Stored items
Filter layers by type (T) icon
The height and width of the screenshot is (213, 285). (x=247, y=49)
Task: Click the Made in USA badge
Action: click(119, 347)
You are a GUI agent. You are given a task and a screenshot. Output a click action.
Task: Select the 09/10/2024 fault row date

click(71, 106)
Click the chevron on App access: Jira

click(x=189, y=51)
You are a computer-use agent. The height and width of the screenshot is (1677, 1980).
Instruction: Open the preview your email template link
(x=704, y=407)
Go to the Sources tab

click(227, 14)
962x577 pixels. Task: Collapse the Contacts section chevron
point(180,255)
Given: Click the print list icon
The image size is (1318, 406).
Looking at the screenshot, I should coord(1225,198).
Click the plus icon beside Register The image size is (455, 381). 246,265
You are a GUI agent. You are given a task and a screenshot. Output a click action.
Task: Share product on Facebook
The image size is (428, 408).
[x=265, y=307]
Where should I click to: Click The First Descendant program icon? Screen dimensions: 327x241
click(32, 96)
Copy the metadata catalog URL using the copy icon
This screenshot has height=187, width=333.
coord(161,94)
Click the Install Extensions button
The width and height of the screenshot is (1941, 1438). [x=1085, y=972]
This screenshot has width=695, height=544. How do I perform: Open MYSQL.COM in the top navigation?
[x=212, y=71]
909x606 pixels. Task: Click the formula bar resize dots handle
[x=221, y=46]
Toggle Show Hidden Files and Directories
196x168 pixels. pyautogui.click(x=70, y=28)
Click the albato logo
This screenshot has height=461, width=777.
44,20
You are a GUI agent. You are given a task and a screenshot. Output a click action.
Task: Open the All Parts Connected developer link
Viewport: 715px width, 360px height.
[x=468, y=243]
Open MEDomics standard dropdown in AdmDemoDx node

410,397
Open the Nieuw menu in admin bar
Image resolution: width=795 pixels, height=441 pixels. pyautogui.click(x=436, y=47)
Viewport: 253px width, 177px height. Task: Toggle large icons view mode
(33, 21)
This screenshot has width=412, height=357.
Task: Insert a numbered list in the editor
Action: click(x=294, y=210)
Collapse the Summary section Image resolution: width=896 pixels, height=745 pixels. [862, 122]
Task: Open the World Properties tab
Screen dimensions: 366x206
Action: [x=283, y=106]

What to do: Nothing in the data above may be skipped; repeat it all exactly.

Finished exercise:
Filter layers by type (T) icon
The height and width of the screenshot is (213, 285). (x=247, y=49)
Task: Click the Made in USA badge
Action: click(119, 347)
You are a GUI agent. You are given a task and a screenshot. Output a click action.
Task: Select the 09/10/2024 fault row date

click(71, 106)
Click the chevron on App access: Jira

click(x=189, y=51)
You are a computer-use agent. The height and width of the screenshot is (1677, 1980).
Instruction: Open the preview your email template link
(x=704, y=407)
Go to the Sources tab

click(227, 14)
962x577 pixels. Task: Collapse the Contacts section chevron
point(180,255)
Given: Click the print list icon
The image size is (1318, 406).
Looking at the screenshot, I should coord(1225,198).
Click the plus icon beside Register The image size is (455, 381). 246,265
You are a GUI agent. You are given a task and a screenshot. Output a click action.
Task: Share product on Facebook
The image size is (428, 408).
[x=265, y=307]
Where should I click to: Click The First Descendant program icon? Screen dimensions: 327x241
click(32, 96)
Copy the metadata catalog URL using the copy icon
This screenshot has height=187, width=333.
coord(161,94)
Click the Install Extensions button
The width and height of the screenshot is (1941, 1438). [x=1085, y=972]
This screenshot has width=695, height=544. How do I perform: Open MYSQL.COM in the top navigation?
[x=212, y=71]
909x606 pixels. Task: Click the formula bar resize dots handle
[x=221, y=46]
Toggle Show Hidden Files and Directories
196x168 pixels. pyautogui.click(x=70, y=28)
Click the albato logo
This screenshot has height=461, width=777.
44,20
You are a GUI agent. You are given a task and a screenshot. Output a click action.
Task: Open the All Parts Connected developer link
Viewport: 715px width, 360px height.
[x=468, y=243]
Open MEDomics standard dropdown in AdmDemoDx node

410,397
Open the Nieuw menu in admin bar
Image resolution: width=795 pixels, height=441 pixels. pyautogui.click(x=436, y=47)
Viewport: 253px width, 177px height. Task: Toggle large icons view mode
(33, 21)
This screenshot has width=412, height=357.
Task: Insert a numbered list in the editor
Action: click(x=294, y=210)
Collapse the Summary section Image resolution: width=896 pixels, height=745 pixels. [862, 122]
Task: Open the World Properties tab
Screen dimensions: 366x206
Action: [x=283, y=106]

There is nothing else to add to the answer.